Dennis Chung

Personal information
- Full name: Dennis Salazar Chung
- Date of birth: 24 January 2001 (age 25)
- Place of birth: Berlin, Germany
- Height: 1.68 m (5 ft 6 in)
- Position(s): Attacking midfielder; winger;

Team information
- Current team: One Taguig
- Number: 7

Youth career
- Tennis Borussia Berlin
- MSV Normannia 08
- 1. FC Lübars
- 0000–2019: Hertha BSC
- 2019–2020: Hertha Zehlendorf

College career
- Years: Team / Apps / (Gls)
- 2020–2021: Harcum Bears / 13 / (7)

Senior career*
- Years: Team / Apps / (Gls)
- 2021–2023: Azkals Development Team / 8 / (1)
- 2023: Azkals Development Academy
- 2024–: One Taguig / 2 / (1)

International career
- 2019–2023: Philippines U23 / 18 / (4)
- 2023–: Philippines / 1 / (0)

= Dennis Chung =

Filipino footballer (born 2001)

Dennis Salazar Chung (born 24 January 2001) is a professional footballer who plays as an attacking midfielder or winger for One Taguig. Born in Germany, he plays for the Philippines national team.

==Club career==
===Youth===
As a youth player, he joined the youth academy of Hertha BSC in the German Bundesliga. In 2019, Chung signed for German fifth division side Hertha 03.

===College===
Before the 2021 season, he joined the Harcum Bears in the United States.

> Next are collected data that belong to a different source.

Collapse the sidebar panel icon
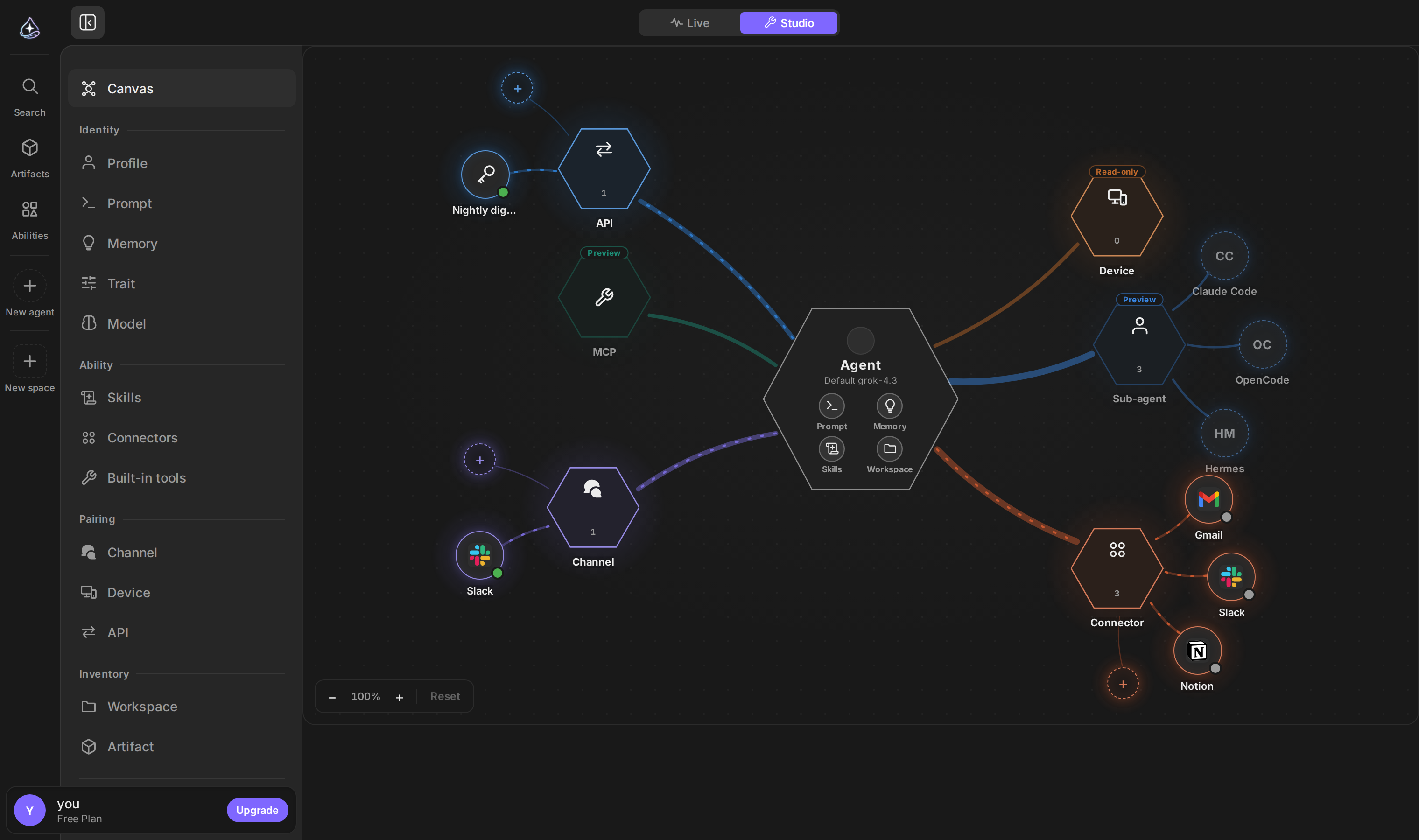1419x840 pixels. 87,23
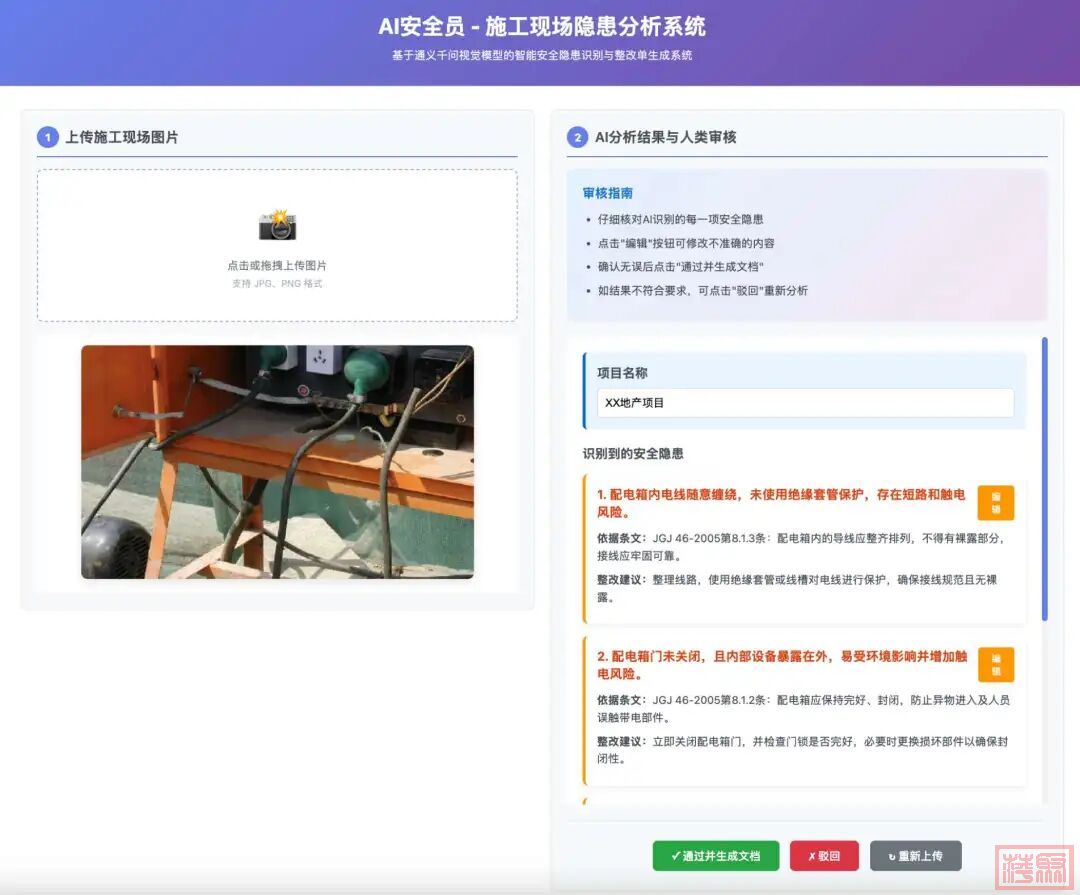Click the watermark logo in bottom-right corner
Screen dimensions: 1080x895
[x=1034, y=865]
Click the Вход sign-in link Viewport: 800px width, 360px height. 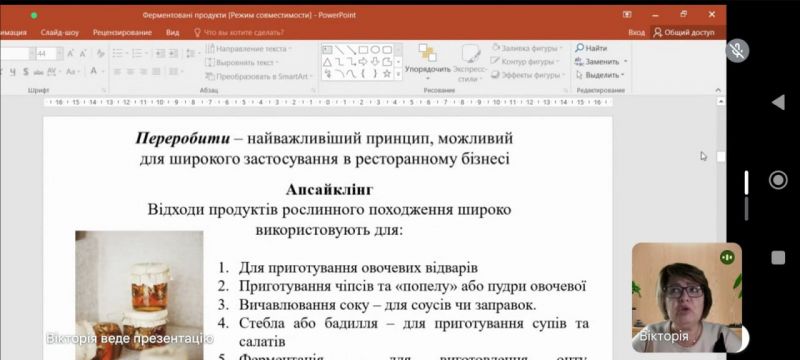[636, 33]
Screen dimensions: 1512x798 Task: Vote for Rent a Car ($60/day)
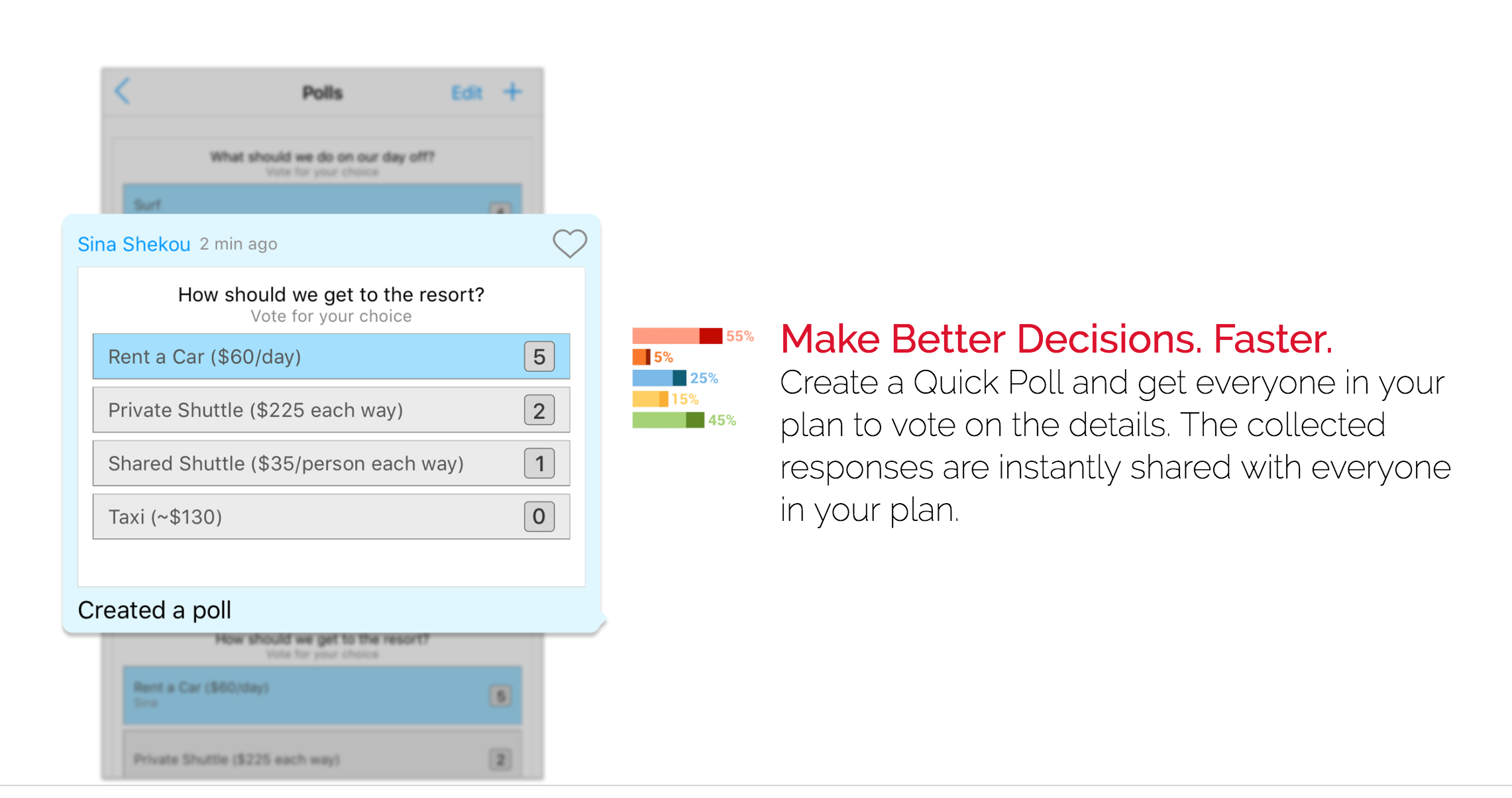(x=331, y=357)
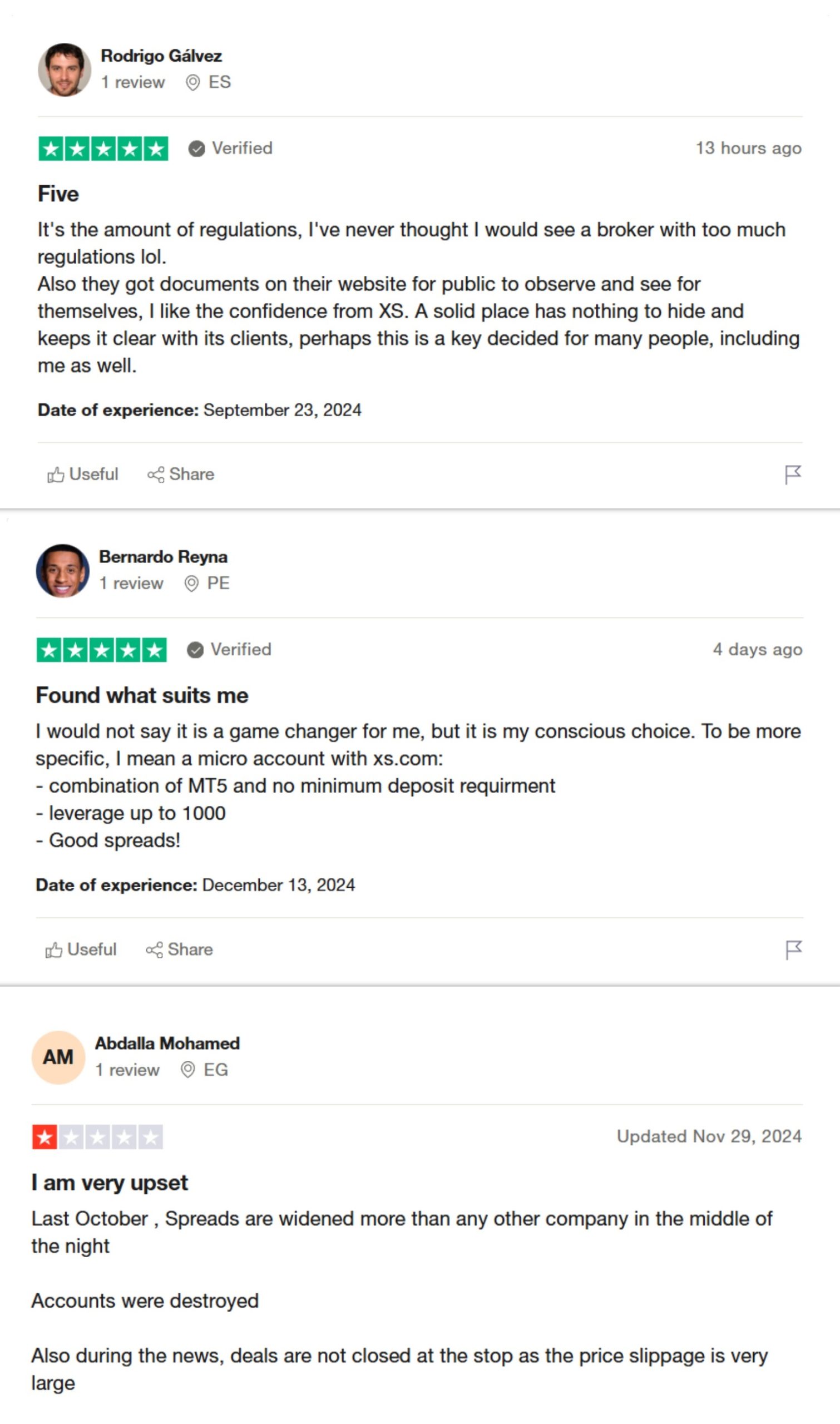Share Bernardo Reyna's review

180,950
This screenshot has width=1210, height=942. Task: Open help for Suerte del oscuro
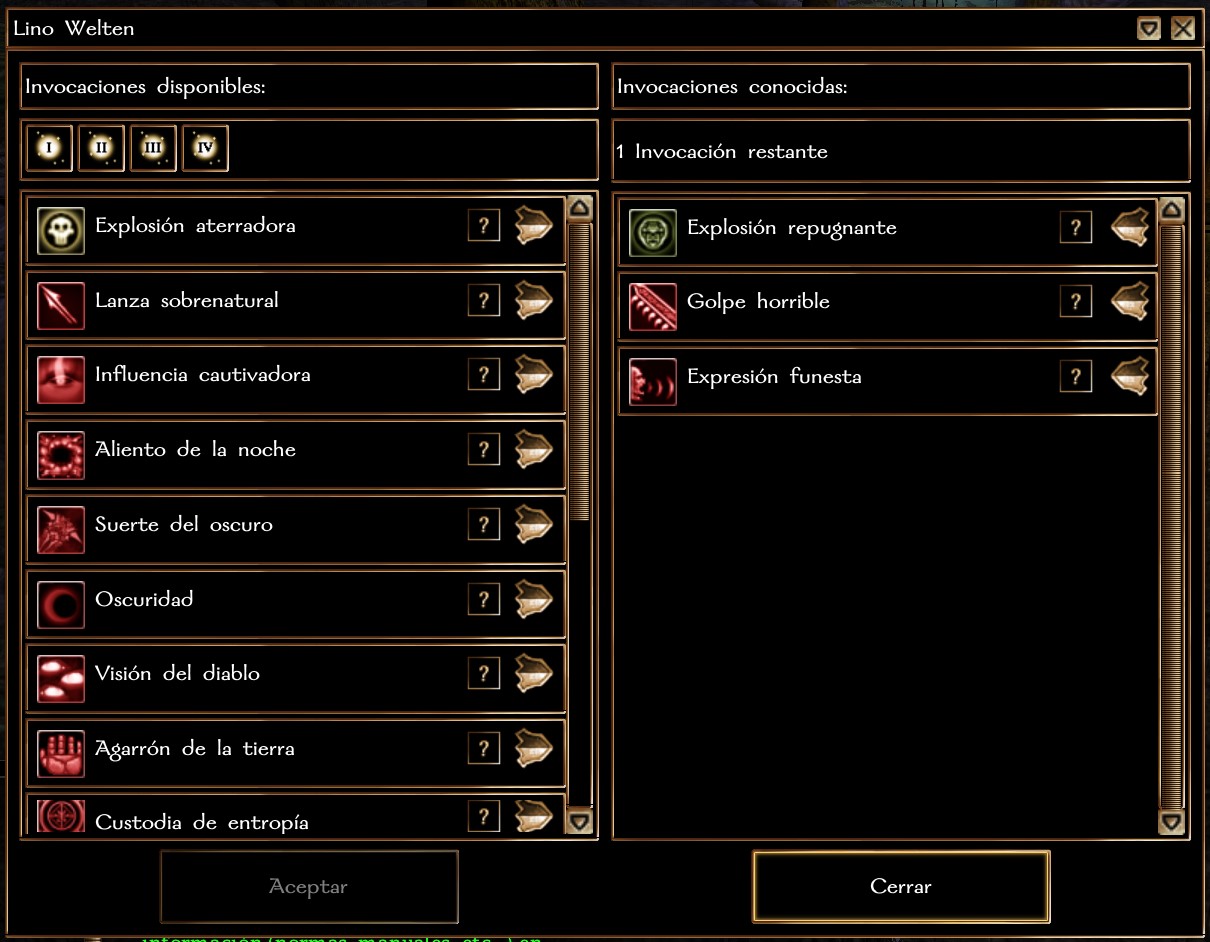[484, 524]
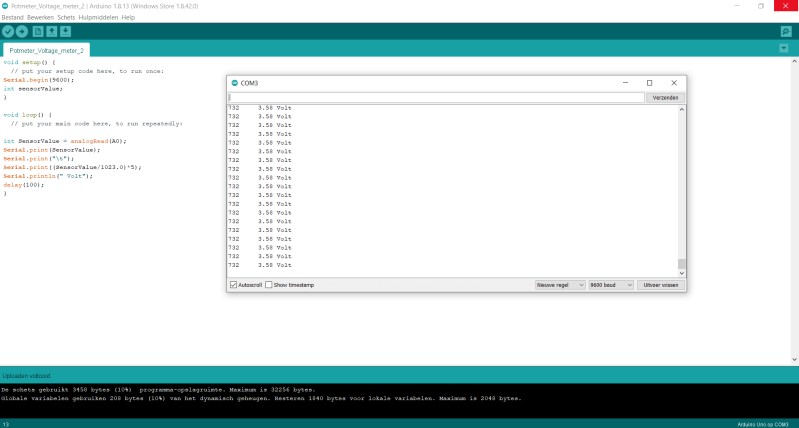Click the Open sketch toolbar icon
Viewport: 799px width, 428px height.
(x=52, y=31)
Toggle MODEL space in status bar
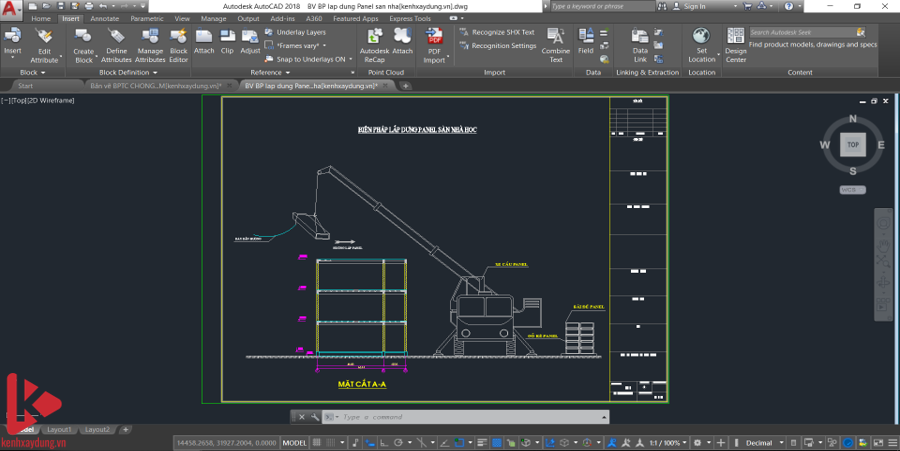The height and width of the screenshot is (451, 900). click(x=295, y=442)
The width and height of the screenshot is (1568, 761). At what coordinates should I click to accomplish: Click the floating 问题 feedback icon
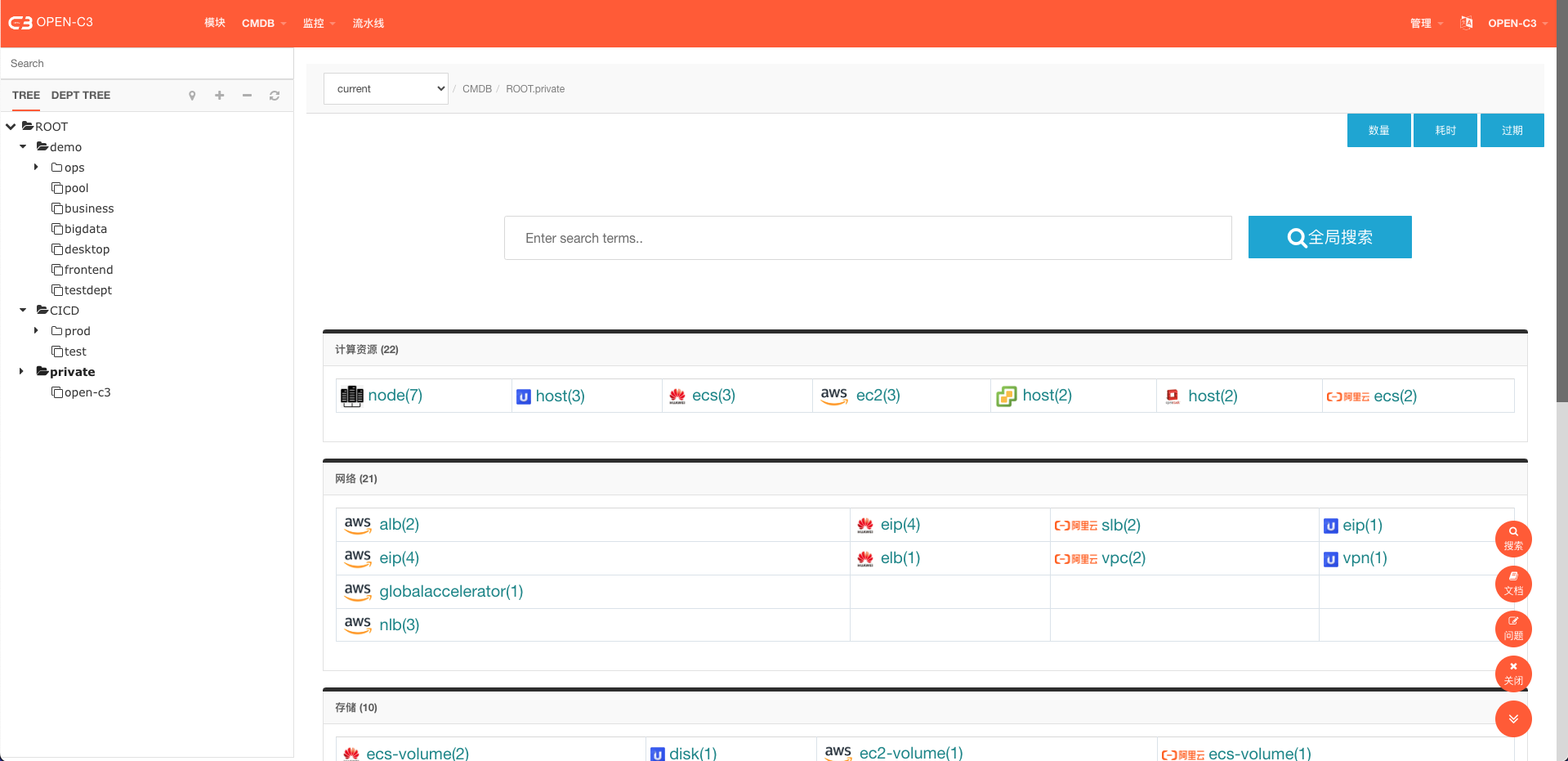pos(1512,629)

===Azkals Development Team===
In 2021, he signed for Filipino club ADT.

==International career==
Chung is eligible to represent the Philippines internationally through his mother and is also eligible to represent China internationally through his father.

===Philippines U23===
In 2019, Chung was included in the 20-man squad for the 30th Southeast Asian Games. He made his debut for the Philippines U-23 team in a 1–1 draw against Cambodia, scoring the equalizer in the 86th minute.

In 2021, Chung was included in the 23-man squad for the 2022 AFC U-23 Asian Cup qualification matches against South Korea, Singapore and Timor-Leste.

At the 2022 AFF U-23 Championship, Chung scored in a 2–1 win against Brunei.

In 2022, Chung was included in the 20-man squad for the 31st Southeast Asian Games held in Vietnam. He scored in the opening match against Timor-Leste, which the Philippines won 4–0.

===Philippines===
Chung was included in the Philippines' 24-man squad for the 2020 AFF Championship.